The 'spaceship operator' <=> returns -1 if LHS < RHS, 0 if LHS = RHS, and +1 if LHS > RHS. When comparing three sequential elements $a,$b,$c to determine if they're monotonic, it's only necessary to determine that it's not the case that exactly one of $a<=>$b,$b<=>$c is 1 and the other is -1 -- which only happens when their product is -1. If either $a==$b or $b==$c, then the sequence is monotonic, and the product is 0. If $a < $b < $c, then both result in -1, and -1 * -1 = 1. If $a > $b > $c, then they both result in 1, and 1 * 1 = 1. In either case, the sequence is monotonic, and we wish to continue.
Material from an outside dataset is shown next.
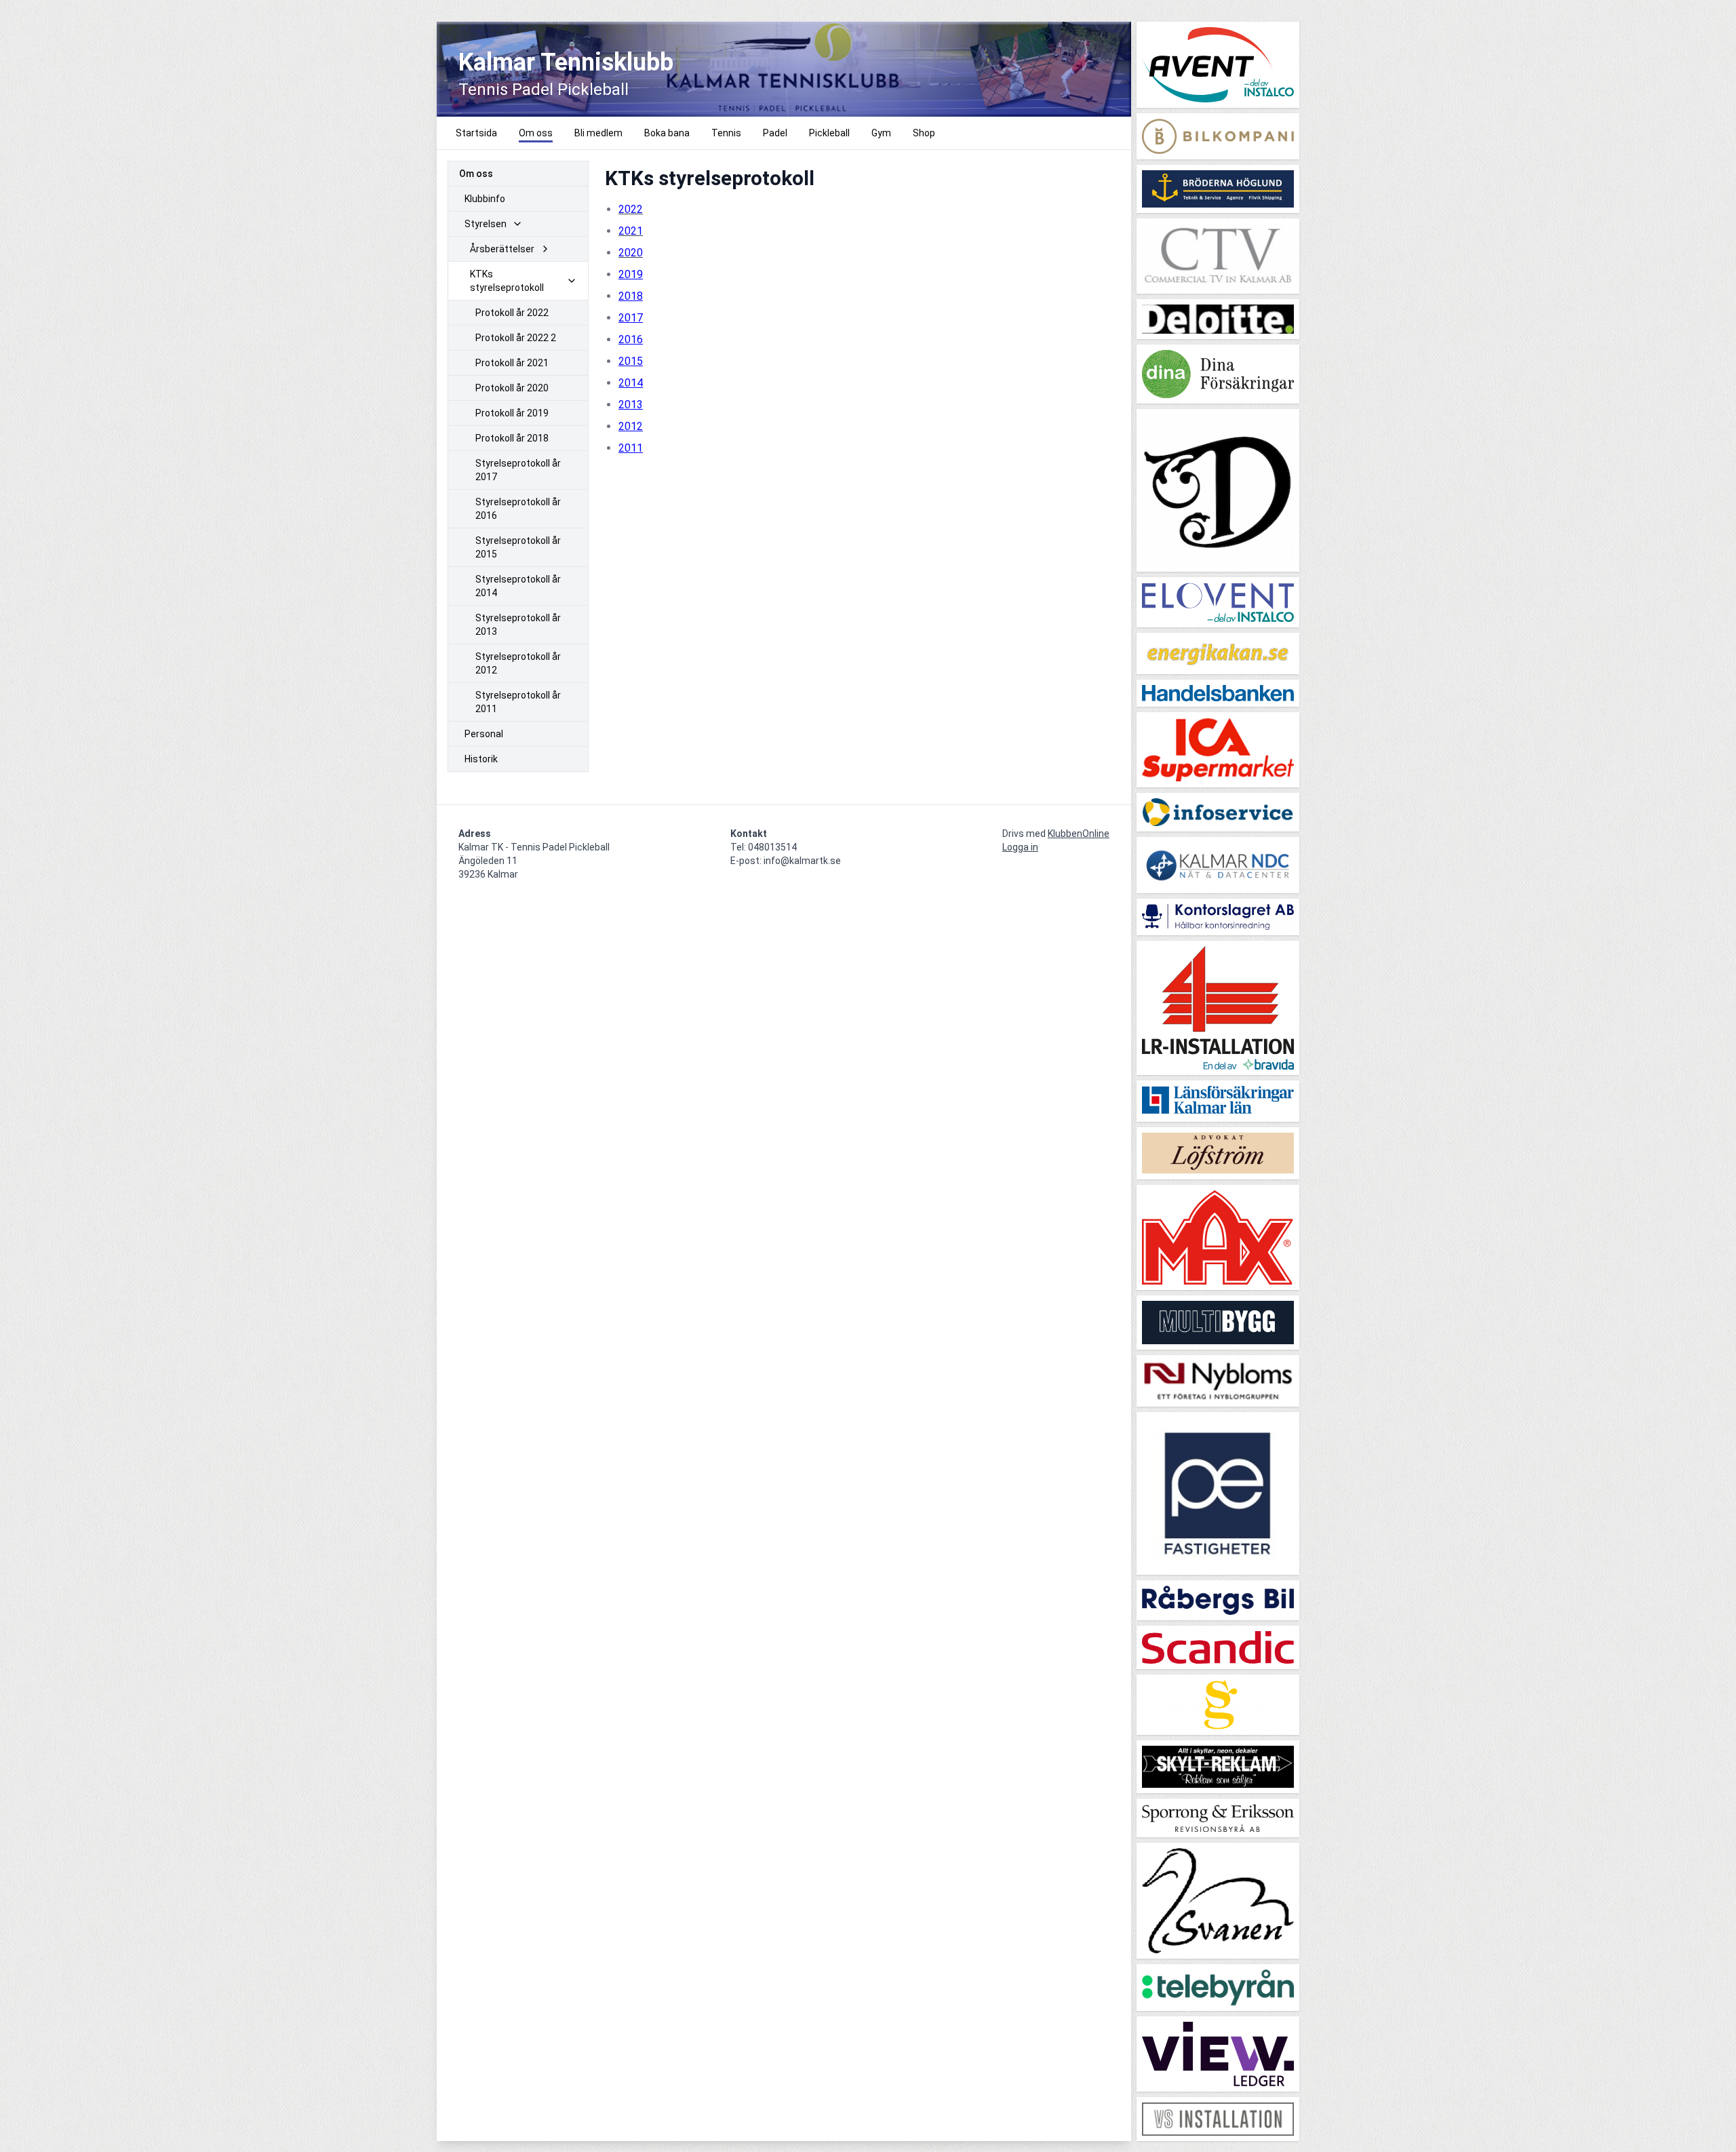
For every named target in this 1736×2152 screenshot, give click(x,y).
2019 (630, 274)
If the product is less than 0, we know that the sequence is not monotonic, and we discard the values of $a,$b we're currently holding, and increment our subsequence counter. Otherwise, we move forward one number.

Returns nothing if the input is empty, otherwise returns the smallest number of contiguous monotonic subsequences

Answer 6

C#6, 297 209 bytes

using System.Linq;int G(int[] a)=>a.Any()?a.SkipWhile((x,i)=>i<1||x>=a[i-1]).Count()<a.SkipWhile((x,i)=>i<1||x<=a[i-1]).Count()?G(a.Select(x=>-x).ToArray()):G(a.SkipWhile((x,i)=>i<1||x<=a[i-1]).ToArray())+1:0;

Ungolfed with explanations

int G(int[] a)=>
    a.Any()
        ?a.SkipWhile((x,i)=>i<1||x>=a[i-1]).Count()<a.SkipWhile((x,i)=>i<1||x<=a[i-1]).Count()   // If a begins by decreasing (including whole a decreasing)...
            ?G(a.Select(x=>-x).ToArray())   // ... Then flip sign to make a begins by increasing
            :G(a.SkipWhile((x,i)=>i<1||x<=a[i-1]).ToArray())+1   // ... Else skip the increasing part, recursively find the remaining part number, then add 1
        :0;   // Return 0 if a is empty

Answer 7

JavaScript (ES6), 69 bytes

f=(d,c,b,...a)=>1/b?(d>c)*(b>c)+(d<c)*(b<c)?1+f(b,...a):f(d,b,...a):1

Takes input as multiple parameters. Works by recursively comparing the first three elements to see whether they are monotonic, if so, removes the middle element as it is useless, if not, removes the first two elements and starts a new sequence.

Answer 8

Clojure, 97 bytes

#((reduce(fn[[C i]s](let[S(conj C s)](if(or(apply <= S)(apply >= S))[S i][[s](inc i)])))[[]1]%)1)

reduce keeps track of the current subsequence and calculates how many times <= and >= conditions fail. Last 1 takes 2nd element from the result (being the counter i).